Given task: Switch "Locate" to "Find" in the lines below, leave everything else unchanged, and write them out again without the pictures.

Information provided:
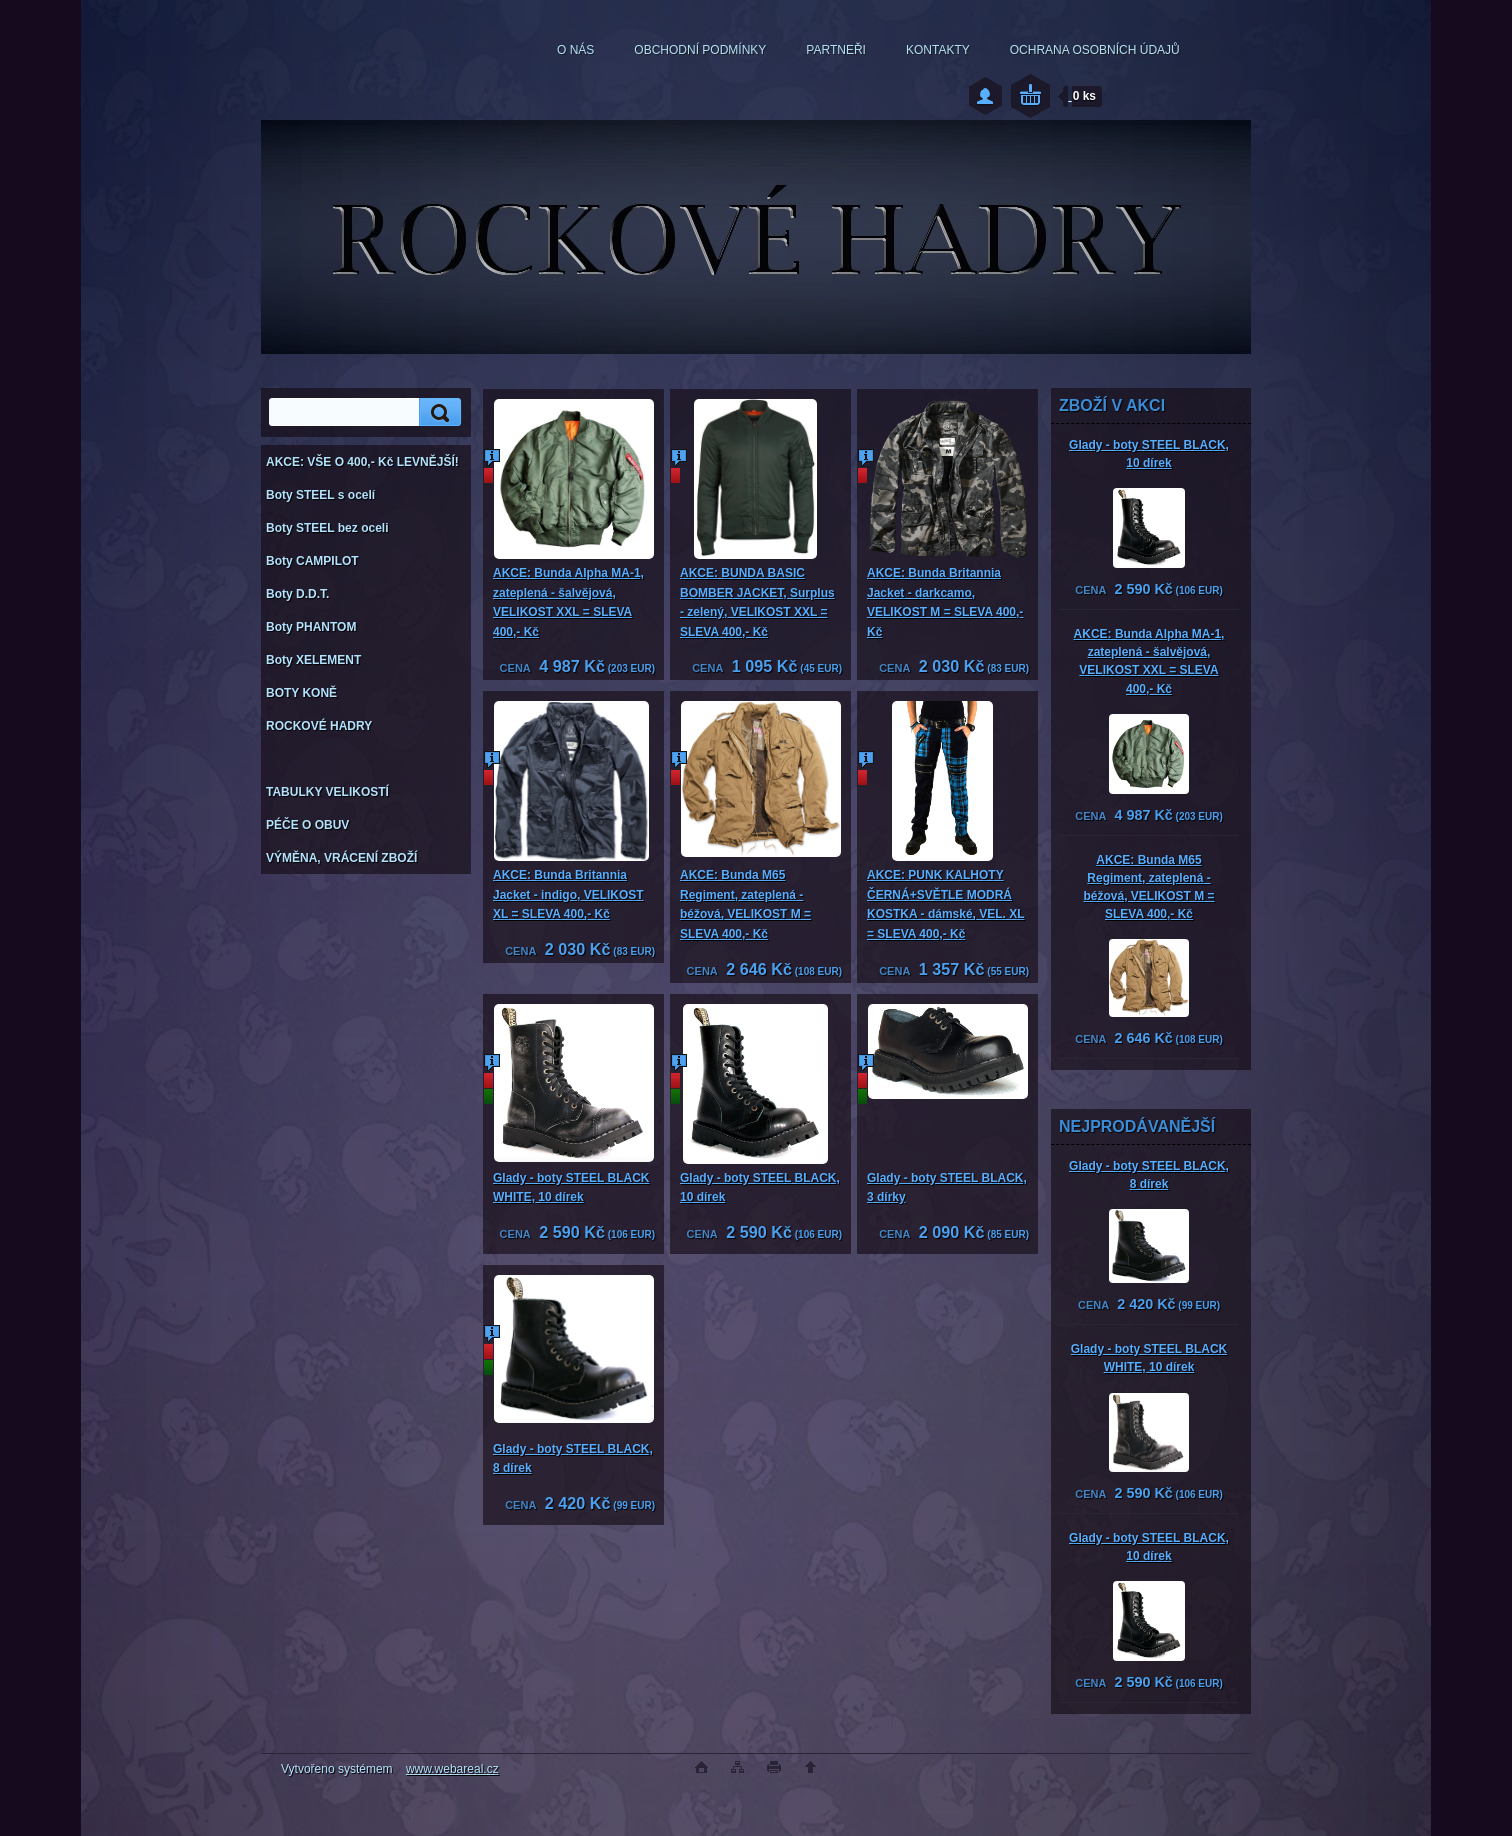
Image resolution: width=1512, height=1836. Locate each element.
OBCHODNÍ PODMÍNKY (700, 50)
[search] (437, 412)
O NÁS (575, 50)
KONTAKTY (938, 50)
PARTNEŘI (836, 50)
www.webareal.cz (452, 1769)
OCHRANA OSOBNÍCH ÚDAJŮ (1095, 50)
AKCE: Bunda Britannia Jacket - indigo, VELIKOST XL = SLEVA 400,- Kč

Answer below:
Image resolution: width=1512, height=1836. Find each element.
OBCHODNÍ PODMÍNKY (700, 50)
[search] (437, 412)
O NÁS (575, 50)
KONTAKTY (938, 50)
PARTNEŘI (836, 50)
www.webareal.cz (452, 1769)
OCHRANA OSOBNÍCH ÚDAJŮ (1095, 50)
AKCE: Bunda Britannia Jacket - indigo, VELIKOST XL = SLEVA 400,- Kč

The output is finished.